═══ Page extract
Shortly after Trump heard the news Monday, he demanded Health and Human Services Secretary Alex Azar “get to the bottom” of what happened with Pfizer, according to a senior White House official who spoke on the condition of anonymity to describe the president’s actions.
A few hours later, the issue was front and center at a meeting of the White House coronavirus task force when FDA Commissioner Stephen Hahn briefed members about the vaccine data.
The meeting agenda that day had been drafted so Hahn could walk members through the vaccine approval process, a senior administration official said. Hahn said the timing was the sole result of independent decisions made by Pfizer on collecting and reviewing the information, according to three senior administration officials who spoke on the condition of anonymity to describe internal affairs.
Azar, Hahn’s boss, pointedly contradicted Hahn in front of Vice President Pence, asserting that the FDA’s actions had in fact contributed to a delay in Pfizer’s announcement. He also asked questions that some officials thought suggested Azar believed Pfizer’s timing was affected by political motivations.
══════
*Problems to work on:*
a) Name every person identified by name in the excerpt on the Pfizer vaccine news.
b) Using the excerpt on the Pfizer vaccine news, decide whether each statement agrees with it, and quote the words that settle each one.
(i) Hahn attributed the timing solely to decisions Pfizer made on its own.
(ii) Azar backed Hahn's account in front of Pence.
(iii) The meeting agenda was drafted so Pence could walk members through the vaccine approval process.
The entries that follow have no connection to the excerpt on the Pfizer vaccine news.
═══ Material shown
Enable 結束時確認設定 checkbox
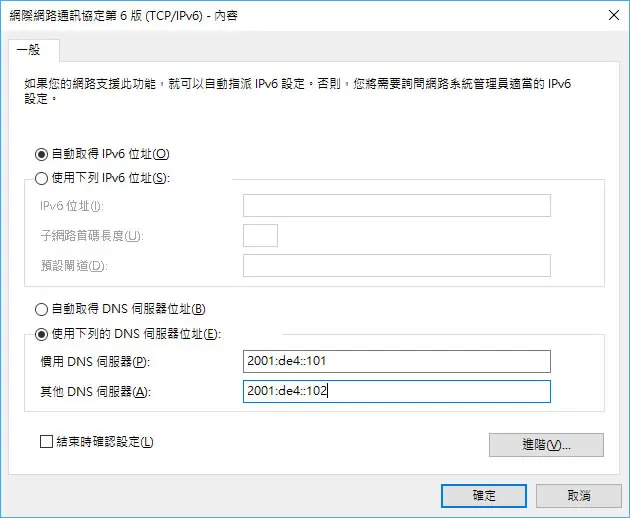630x518 pixels. pyautogui.click(x=47, y=442)
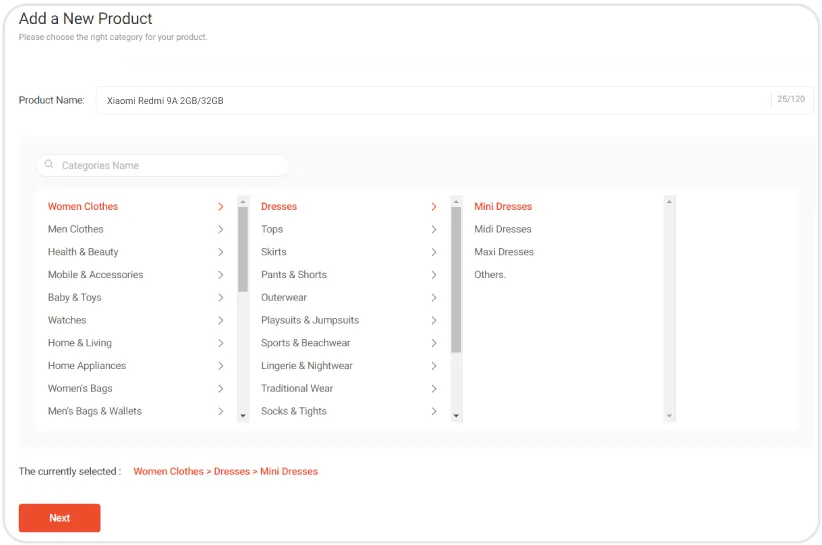
Task: Focus the Categories Name search field
Action: 170,165
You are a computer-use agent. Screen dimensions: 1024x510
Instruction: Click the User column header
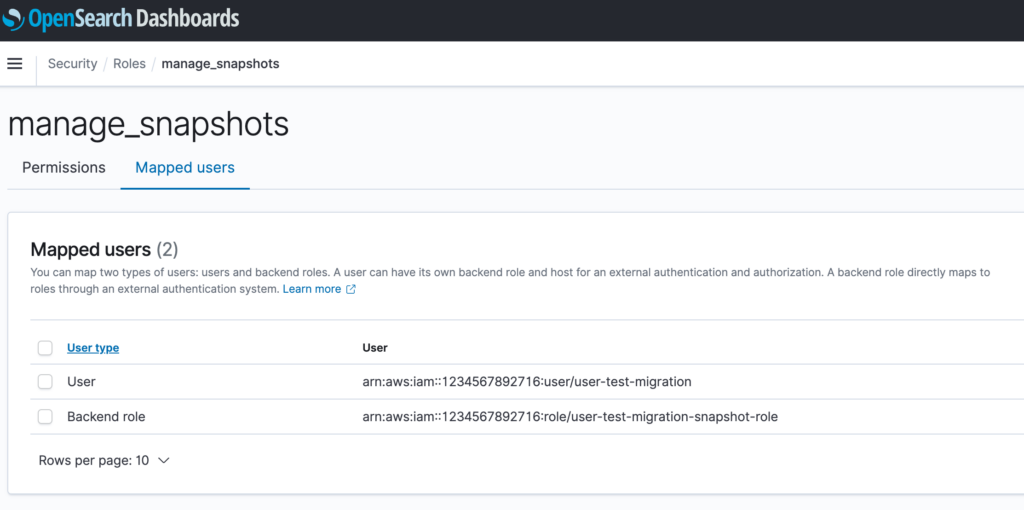point(375,348)
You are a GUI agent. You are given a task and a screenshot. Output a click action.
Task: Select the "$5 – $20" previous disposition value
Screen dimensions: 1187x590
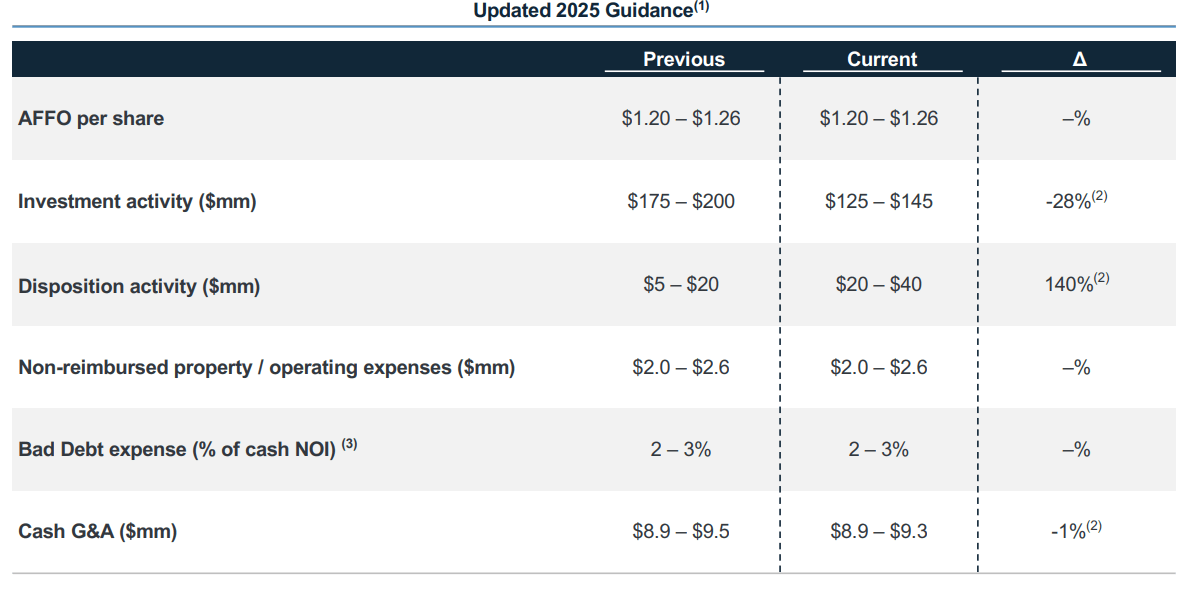681,285
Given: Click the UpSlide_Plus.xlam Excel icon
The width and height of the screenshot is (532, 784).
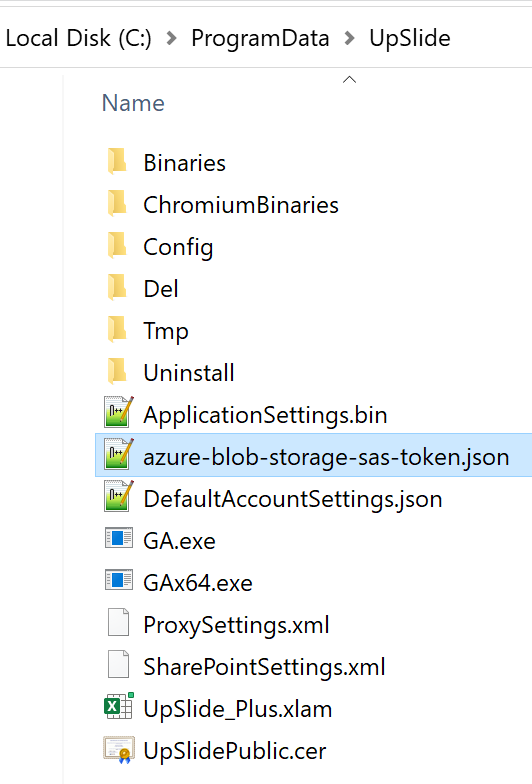Looking at the screenshot, I should [x=119, y=706].
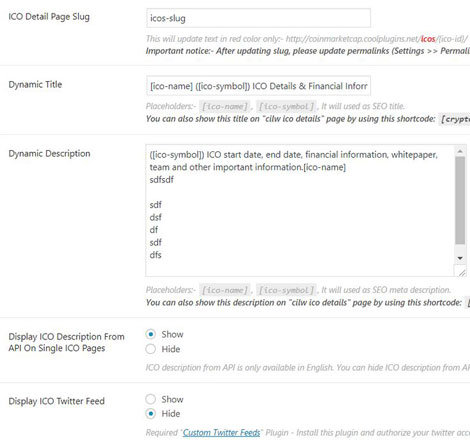Click the textarea scrollbar down arrow

pyautogui.click(x=460, y=258)
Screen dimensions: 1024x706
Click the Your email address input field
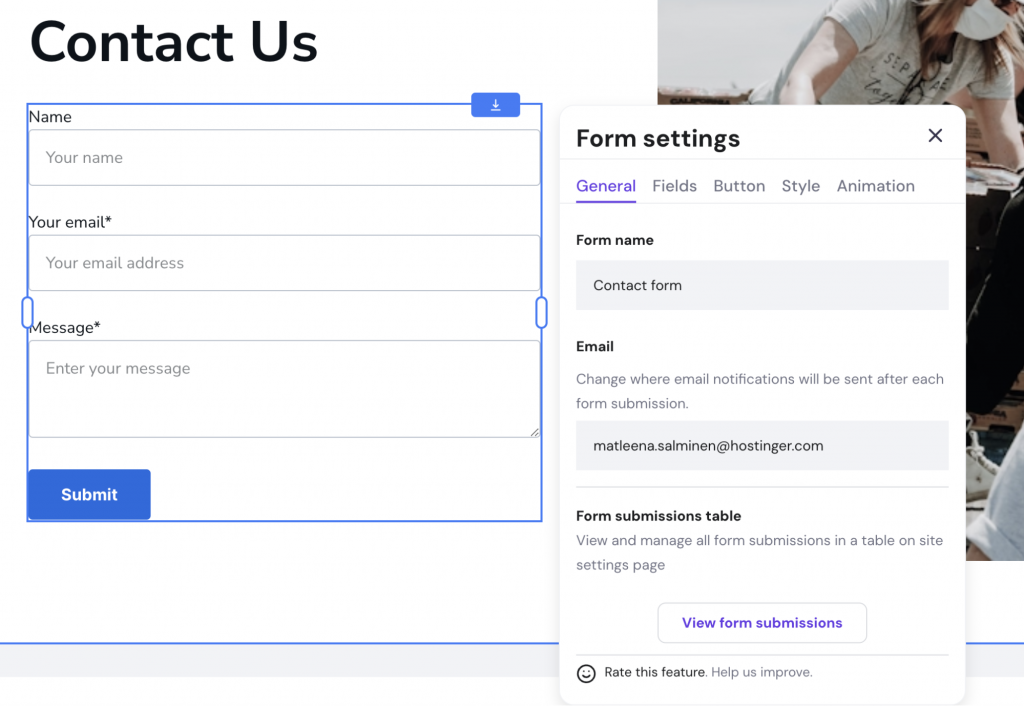click(x=285, y=263)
══════
*Answers to the exercises:*
a) Trump, Alex Azar, Stephen Hahn, Pence

b)
(i) Yes: "Hahn said the timing was the sole result of independent decisions made by Pfizer on collecting and reviewing the information"
(ii) No: "Azar, Hahn’s boss, pointedly contradicted Hahn in front of Vice President Pence"
(iii) No: "The meeting agenda that day had been drafted so Hahn could walk members through the vaccine approval process"